◆ To do ◆
Take the entries that follow and return only the lines from the one with "The width and" through the final line, leaving every picture behind.

Items from a data source
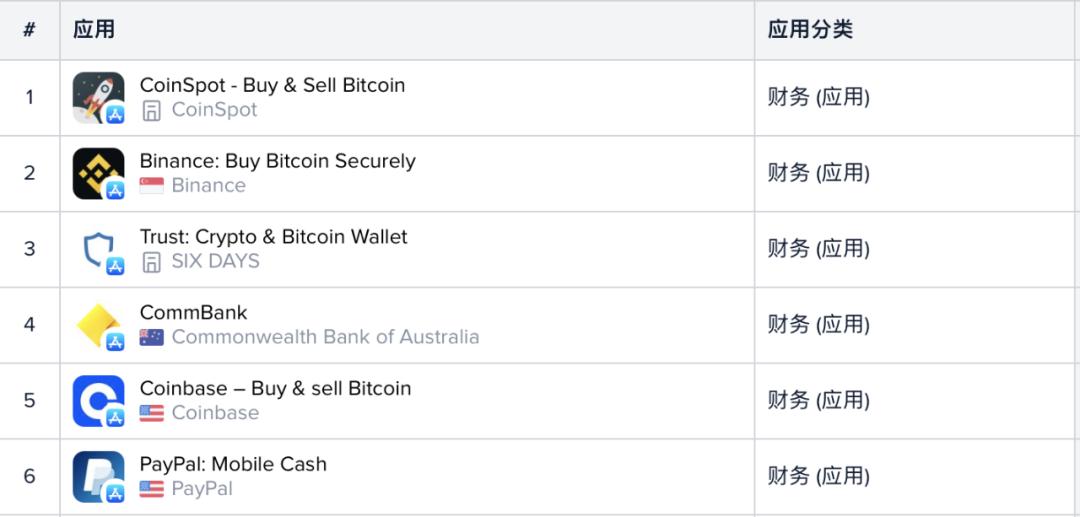Click the CommBank app title
The image size is (1080, 517).
point(194,313)
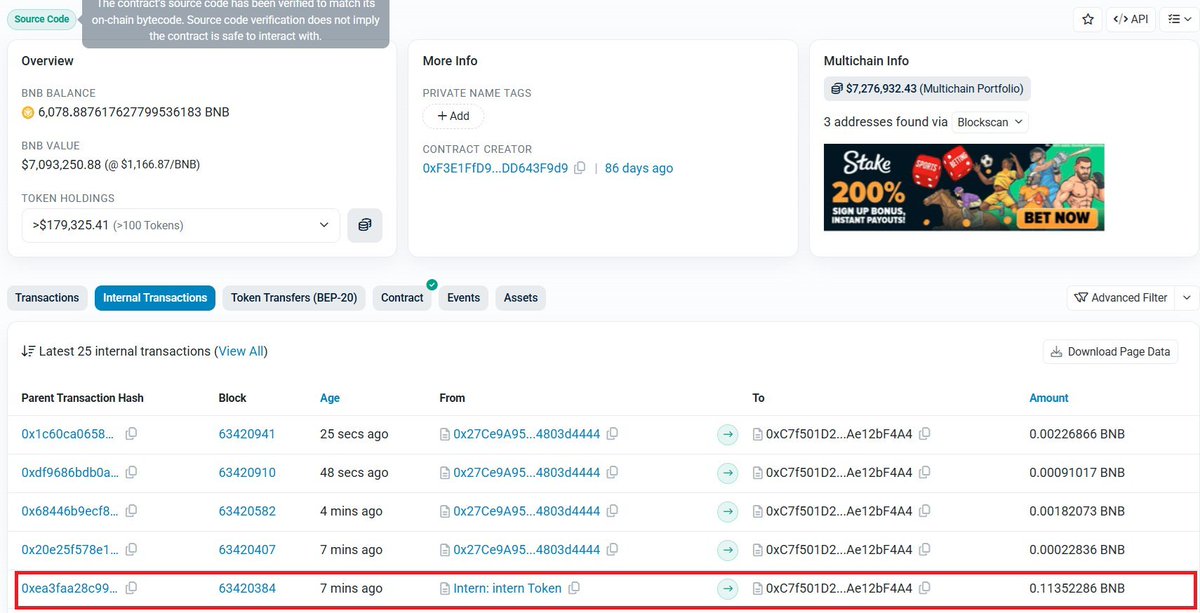Copy the Intern: intern Token address

pos(573,588)
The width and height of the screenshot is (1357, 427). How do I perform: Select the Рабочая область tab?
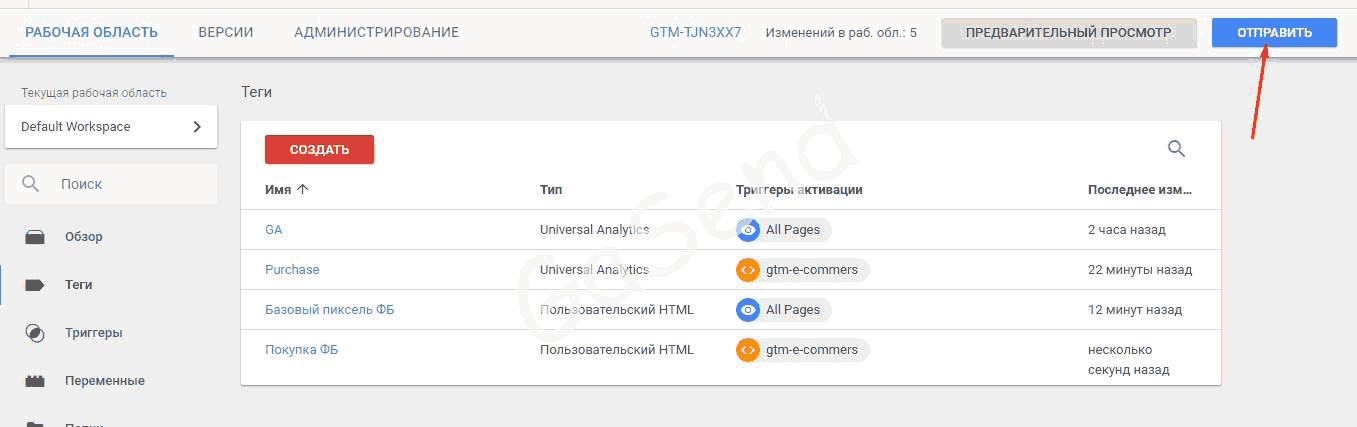click(x=91, y=32)
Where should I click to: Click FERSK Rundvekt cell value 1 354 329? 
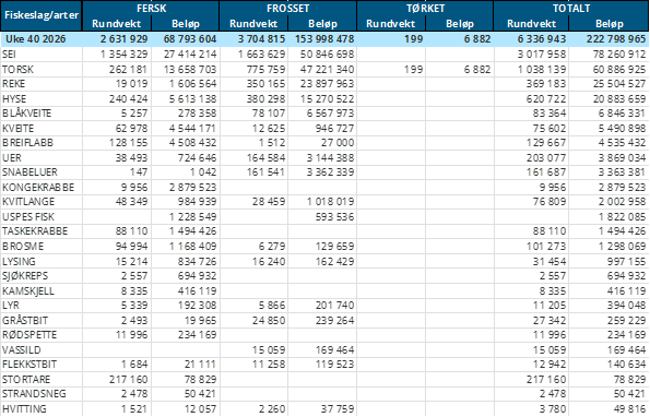[x=124, y=54]
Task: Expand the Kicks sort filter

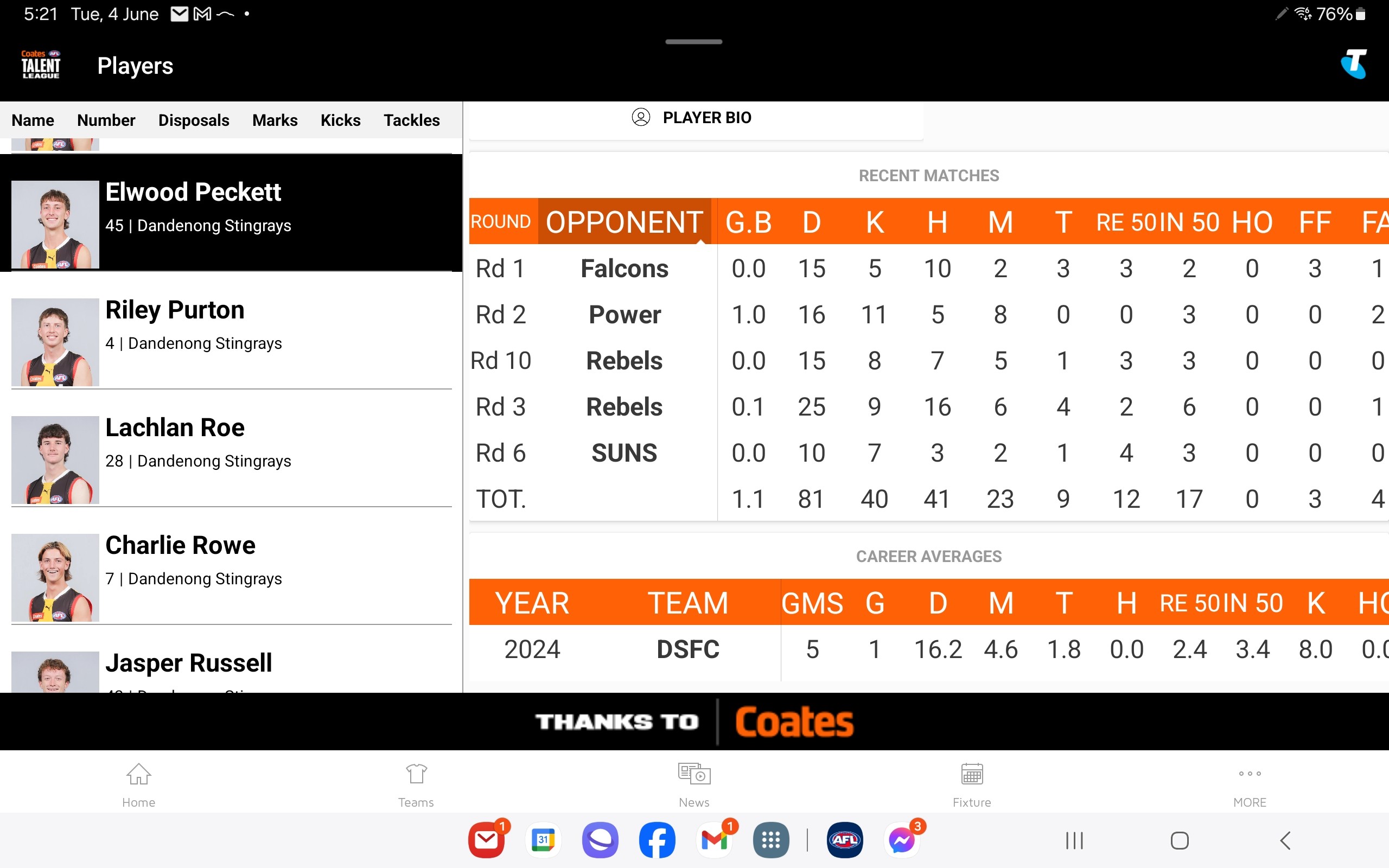Action: [339, 119]
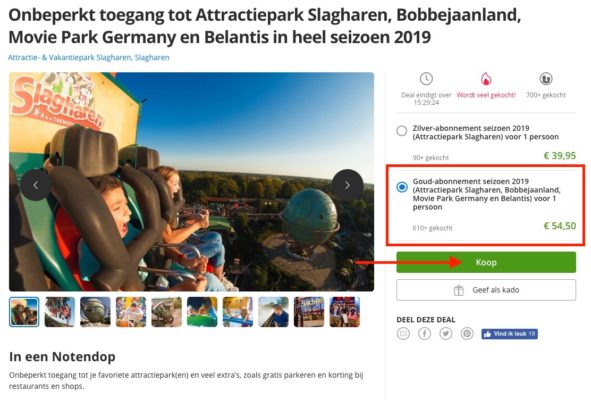Image resolution: width=591 pixels, height=400 pixels.
Task: Click gift icon in Geef als kado
Action: (x=458, y=290)
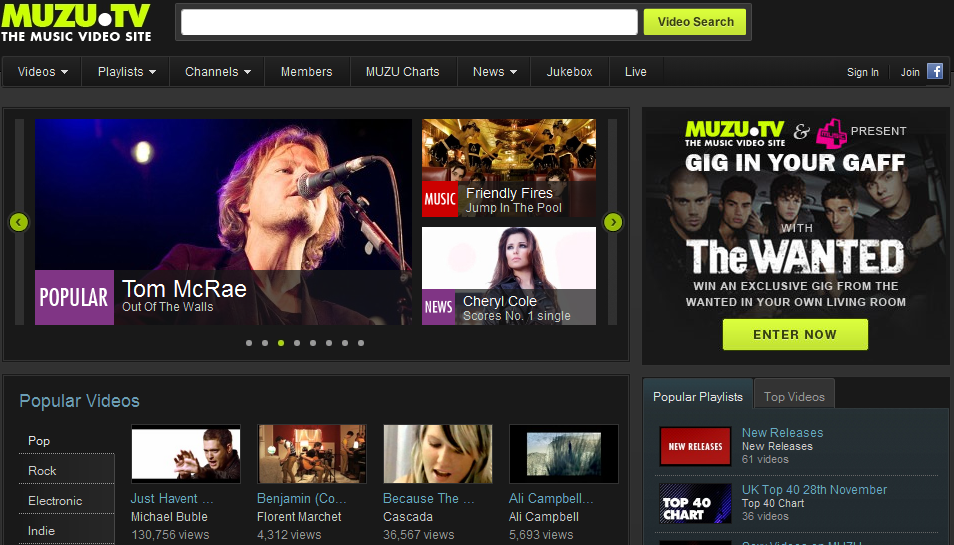
Task: Open MUZU Charts in navigation bar
Action: pyautogui.click(x=402, y=72)
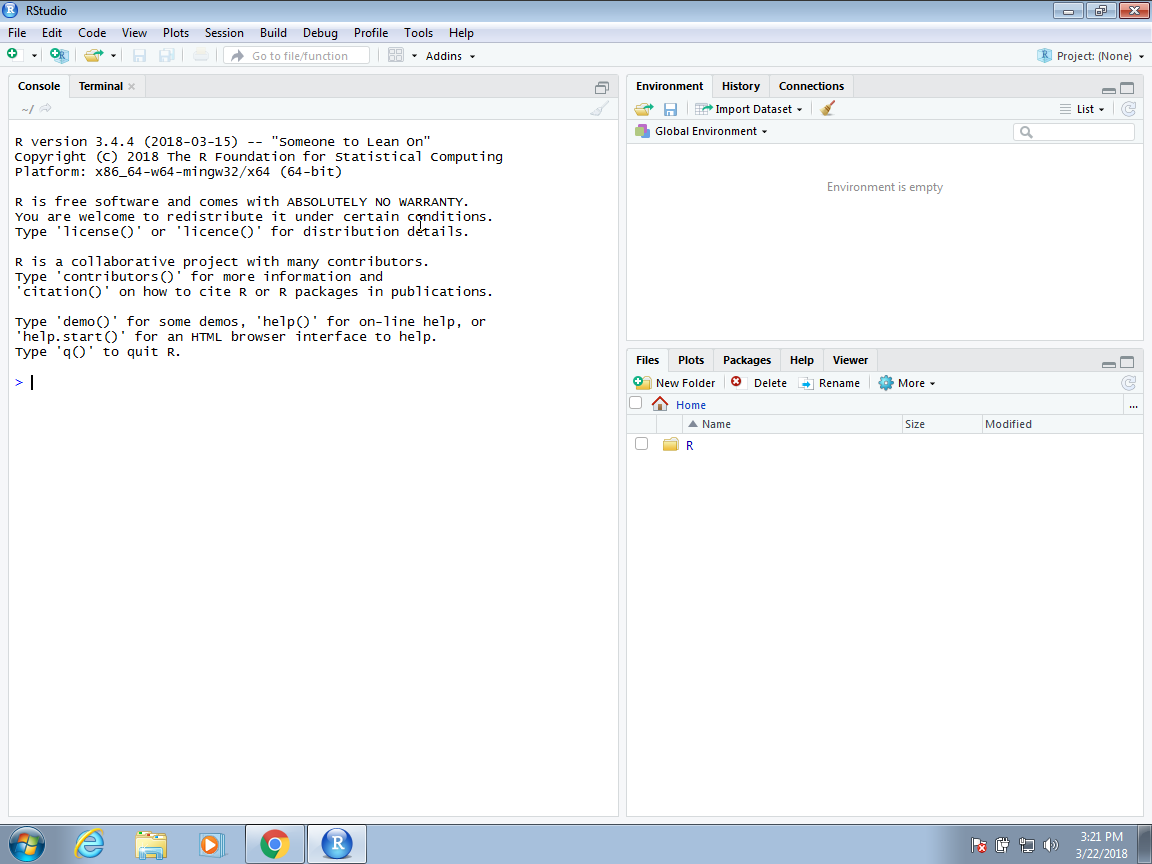Click the Load Workspace icon in Environment

(x=643, y=109)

◆ Answer for this exercise ◆
The width and height of the screenshot is (1357, 427). How do I perform: Select the Рабочая область tab?
click(x=91, y=32)
Where should I click to: Click FERSK Rundvekt cell value 1 354 329? 
[x=124, y=54]
Task: Expand the Kicks sort filter

Action: [339, 119]
Image resolution: width=591 pixels, height=400 pixels.
Task: Click gift icon in Geef als kado
Action: (x=458, y=290)
Task: Open MUZU Charts in navigation bar
Action: pyautogui.click(x=402, y=72)
Click the Load Workspace icon in Environment

(x=643, y=109)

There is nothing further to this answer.